Word for word, transcribe all of the records.
==== Task inputs
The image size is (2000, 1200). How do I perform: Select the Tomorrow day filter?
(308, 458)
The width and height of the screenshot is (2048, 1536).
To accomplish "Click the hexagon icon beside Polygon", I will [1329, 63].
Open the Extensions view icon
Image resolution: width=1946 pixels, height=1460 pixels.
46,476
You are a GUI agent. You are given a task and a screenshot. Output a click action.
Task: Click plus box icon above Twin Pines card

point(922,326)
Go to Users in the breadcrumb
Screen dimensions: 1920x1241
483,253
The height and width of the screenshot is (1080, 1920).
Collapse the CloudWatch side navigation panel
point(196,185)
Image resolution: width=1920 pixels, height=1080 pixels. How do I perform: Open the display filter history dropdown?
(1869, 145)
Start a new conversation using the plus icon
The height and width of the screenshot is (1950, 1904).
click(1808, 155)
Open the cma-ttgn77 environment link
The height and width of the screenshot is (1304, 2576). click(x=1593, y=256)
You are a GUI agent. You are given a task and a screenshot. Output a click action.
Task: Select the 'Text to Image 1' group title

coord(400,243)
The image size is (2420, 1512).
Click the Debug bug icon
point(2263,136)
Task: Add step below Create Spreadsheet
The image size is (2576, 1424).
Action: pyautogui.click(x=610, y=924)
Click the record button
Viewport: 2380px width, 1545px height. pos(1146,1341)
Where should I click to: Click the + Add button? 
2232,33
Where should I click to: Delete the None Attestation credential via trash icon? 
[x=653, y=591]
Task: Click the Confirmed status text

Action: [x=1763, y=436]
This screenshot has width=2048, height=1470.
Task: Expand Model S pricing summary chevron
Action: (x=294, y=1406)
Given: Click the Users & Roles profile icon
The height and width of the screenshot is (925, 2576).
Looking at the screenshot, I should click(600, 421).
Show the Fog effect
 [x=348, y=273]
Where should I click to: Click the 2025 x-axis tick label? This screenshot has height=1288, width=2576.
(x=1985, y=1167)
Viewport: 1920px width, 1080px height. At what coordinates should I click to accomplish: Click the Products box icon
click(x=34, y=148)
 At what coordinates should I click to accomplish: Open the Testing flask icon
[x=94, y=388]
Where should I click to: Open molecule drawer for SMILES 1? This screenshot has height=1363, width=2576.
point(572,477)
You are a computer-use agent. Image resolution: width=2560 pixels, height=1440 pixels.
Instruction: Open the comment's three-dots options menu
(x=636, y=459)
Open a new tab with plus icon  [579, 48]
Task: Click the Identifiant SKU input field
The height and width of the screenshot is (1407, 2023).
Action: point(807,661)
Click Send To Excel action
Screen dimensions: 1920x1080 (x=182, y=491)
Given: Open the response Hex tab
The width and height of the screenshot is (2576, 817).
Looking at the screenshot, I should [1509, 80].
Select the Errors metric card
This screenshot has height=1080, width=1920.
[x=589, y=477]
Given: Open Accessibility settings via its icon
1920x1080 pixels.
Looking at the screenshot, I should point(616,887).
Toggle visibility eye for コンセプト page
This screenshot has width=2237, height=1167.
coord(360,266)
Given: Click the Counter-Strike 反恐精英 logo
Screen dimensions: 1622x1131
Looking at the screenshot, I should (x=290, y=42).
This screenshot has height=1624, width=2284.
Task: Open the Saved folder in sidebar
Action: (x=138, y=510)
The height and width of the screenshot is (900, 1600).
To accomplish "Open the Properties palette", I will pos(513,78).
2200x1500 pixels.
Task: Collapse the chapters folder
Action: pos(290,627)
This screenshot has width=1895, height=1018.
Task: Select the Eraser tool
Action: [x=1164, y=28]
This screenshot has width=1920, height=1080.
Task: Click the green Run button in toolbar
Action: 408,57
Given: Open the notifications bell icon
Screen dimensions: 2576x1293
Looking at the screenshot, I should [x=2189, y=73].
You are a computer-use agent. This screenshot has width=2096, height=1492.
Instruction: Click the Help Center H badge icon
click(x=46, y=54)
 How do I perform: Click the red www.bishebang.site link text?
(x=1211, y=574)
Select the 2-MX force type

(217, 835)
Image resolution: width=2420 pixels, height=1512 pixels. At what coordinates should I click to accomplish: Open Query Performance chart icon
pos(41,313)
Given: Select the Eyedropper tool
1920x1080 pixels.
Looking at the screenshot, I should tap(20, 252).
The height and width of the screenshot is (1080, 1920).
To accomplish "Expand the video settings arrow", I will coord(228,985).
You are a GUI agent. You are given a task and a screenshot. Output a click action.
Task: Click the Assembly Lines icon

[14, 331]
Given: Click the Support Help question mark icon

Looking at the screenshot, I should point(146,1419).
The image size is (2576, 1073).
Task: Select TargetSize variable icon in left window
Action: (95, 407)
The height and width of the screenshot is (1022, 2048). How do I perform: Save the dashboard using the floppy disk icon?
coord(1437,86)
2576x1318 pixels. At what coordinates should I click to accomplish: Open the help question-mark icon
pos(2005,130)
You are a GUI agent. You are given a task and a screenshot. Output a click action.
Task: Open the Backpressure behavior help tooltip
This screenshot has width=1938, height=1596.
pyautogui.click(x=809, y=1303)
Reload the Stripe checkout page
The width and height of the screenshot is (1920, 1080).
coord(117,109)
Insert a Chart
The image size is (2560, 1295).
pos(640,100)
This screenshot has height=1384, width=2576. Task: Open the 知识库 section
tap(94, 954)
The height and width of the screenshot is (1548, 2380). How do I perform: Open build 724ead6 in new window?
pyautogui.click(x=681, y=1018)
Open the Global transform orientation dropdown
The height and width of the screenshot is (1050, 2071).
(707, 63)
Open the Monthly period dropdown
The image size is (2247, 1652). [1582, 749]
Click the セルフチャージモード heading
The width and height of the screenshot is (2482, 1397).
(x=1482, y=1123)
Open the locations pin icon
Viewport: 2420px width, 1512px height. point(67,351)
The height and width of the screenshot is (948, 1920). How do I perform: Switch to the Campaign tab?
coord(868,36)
========
Result
The image size is (2000, 1200). How do I perform: Select the Tomorrow day filter?
(308, 458)
The width and height of the screenshot is (2048, 1536).
To accomplish "Click the hexagon icon beside Polygon", I will [1329, 63].
Open the Extensions view icon
Image resolution: width=1946 pixels, height=1460 pixels.
46,476
You are a GUI agent. You are given a task and a screenshot. Output a click action.
Task: Click plus box icon above Twin Pines card

point(922,326)
Go to Users in the breadcrumb
Screen dimensions: 1920x1241
483,253
The height and width of the screenshot is (1080, 1920).
Collapse the CloudWatch side navigation panel
point(196,185)
Image resolution: width=1920 pixels, height=1080 pixels. How do I perform: Open the display filter history dropdown?
(1869, 145)
Start a new conversation using the plus icon
The height and width of the screenshot is (1950, 1904).
click(1808, 155)
Open the cma-ttgn77 environment link
The height and width of the screenshot is (1304, 2576). click(x=1593, y=256)
You are a GUI agent. You are given a task and a screenshot. Output a click action.
Task: Select the 'Text to Image 1' group title

coord(400,243)
The image size is (2420, 1512).
Click the Debug bug icon
point(2263,136)
Task: Add step below Create Spreadsheet
The image size is (2576, 1424).
Action: pyautogui.click(x=610, y=924)
Click the record button
Viewport: 2380px width, 1545px height. pos(1146,1341)
Where should I click to: Click the + Add button? 
2232,33
Where should I click to: Delete the None Attestation credential via trash icon? 
[x=653, y=591]
Task: Click the Confirmed status text

Action: [x=1763, y=436]
This screenshot has width=2048, height=1470.
Task: Expand Model S pricing summary chevron
Action: (x=294, y=1406)
Given: Click the Users & Roles profile icon
The height and width of the screenshot is (925, 2576).
Looking at the screenshot, I should click(600, 421).
Show the Fog effect
 [x=348, y=273]
Where should I click to: Click the 2025 x-axis tick label? This screenshot has height=1288, width=2576.
(x=1985, y=1167)
Viewport: 1920px width, 1080px height. At what coordinates should I click to accomplish: Click the Products box icon
click(x=34, y=148)
 At what coordinates should I click to accomplish: Open the Testing flask icon
[x=94, y=388]
Where should I click to: Open molecule drawer for SMILES 1? This screenshot has height=1363, width=2576.
point(572,477)
You are a computer-use agent. Image resolution: width=2560 pixels, height=1440 pixels.
Instruction: Open the comment's three-dots options menu
(x=636, y=459)
Open a new tab with plus icon  [579, 48]
Task: Click the Identifiant SKU input field
The height and width of the screenshot is (1407, 2023).
Action: point(807,661)
Click Send To Excel action
Screen dimensions: 1920x1080 (x=182, y=491)
Given: Open the response Hex tab
The width and height of the screenshot is (2576, 817).
Looking at the screenshot, I should [1509, 80].
Select the Errors metric card
This screenshot has height=1080, width=1920.
[x=589, y=477]
Given: Open Accessibility settings via its icon
1920x1080 pixels.
Looking at the screenshot, I should point(616,887).
Toggle visibility eye for コンセプト page
This screenshot has width=2237, height=1167.
coord(360,266)
Given: Click the Counter-Strike 反恐精英 logo
Screen dimensions: 1622x1131
Looking at the screenshot, I should (x=290, y=42).
This screenshot has height=1624, width=2284.
Task: Open the Saved folder in sidebar
Action: (x=138, y=510)
The height and width of the screenshot is (900, 1600).
To accomplish "Open the Properties palette", I will pos(513,78).
2200x1500 pixels.
Task: Collapse the chapters folder
Action: pos(290,627)
This screenshot has width=1895, height=1018.
Task: Select the Eraser tool
Action: [x=1164, y=28]
This screenshot has width=1920, height=1080.
Task: Click the green Run button in toolbar
Action: 408,57
Given: Open the notifications bell icon
Screen dimensions: 2576x1293
Looking at the screenshot, I should [x=2189, y=73].
You are a computer-use agent. This screenshot has width=2096, height=1492.
Instruction: Click the Help Center H badge icon
click(x=46, y=54)
 How do I perform: Click the red www.bishebang.site link text?
(x=1211, y=574)
Select the 2-MX force type

(217, 835)
Image resolution: width=2420 pixels, height=1512 pixels. At what coordinates should I click to accomplish: Open Query Performance chart icon
pos(41,313)
Given: Select the Eyedropper tool
1920x1080 pixels.
Looking at the screenshot, I should tap(20, 252).
The height and width of the screenshot is (1080, 1920).
To accomplish "Expand the video settings arrow", I will coord(228,985).
You are a GUI agent. You are given a task and a screenshot. Output a click action.
Task: Click the Assembly Lines icon

[14, 331]
Given: Click the Support Help question mark icon

Looking at the screenshot, I should point(146,1419).
The image size is (2576, 1073).
Task: Select TargetSize variable icon in left window
Action: (95, 407)
The height and width of the screenshot is (1022, 2048). How do I perform: Save the dashboard using the floppy disk icon?
coord(1437,86)
2576x1318 pixels. At what coordinates should I click to accomplish: Open the help question-mark icon
pos(2005,130)
You are a GUI agent. You are given a task and a screenshot. Output a click action.
Task: Open the Backpressure behavior help tooltip
This screenshot has width=1938, height=1596.
pyautogui.click(x=809, y=1303)
Reload the Stripe checkout page
The width and height of the screenshot is (1920, 1080).
coord(117,109)
Insert a Chart
The image size is (2560, 1295).
pos(640,100)
This screenshot has height=1384, width=2576. Task: Open the 知识库 section
tap(94, 954)
The height and width of the screenshot is (1548, 2380). How do I perform: Open build 724ead6 in new window?
pyautogui.click(x=681, y=1018)
Open the Global transform orientation dropdown
The height and width of the screenshot is (1050, 2071).
(707, 63)
Open the Monthly period dropdown
The image size is (2247, 1652). [1582, 749]
Click the セルフチャージモード heading
The width and height of the screenshot is (2482, 1397).
(x=1482, y=1123)
Open the locations pin icon
Viewport: 2420px width, 1512px height. point(67,351)
The height and width of the screenshot is (948, 1920). How do I perform: Switch to the Campaign tab?
coord(868,36)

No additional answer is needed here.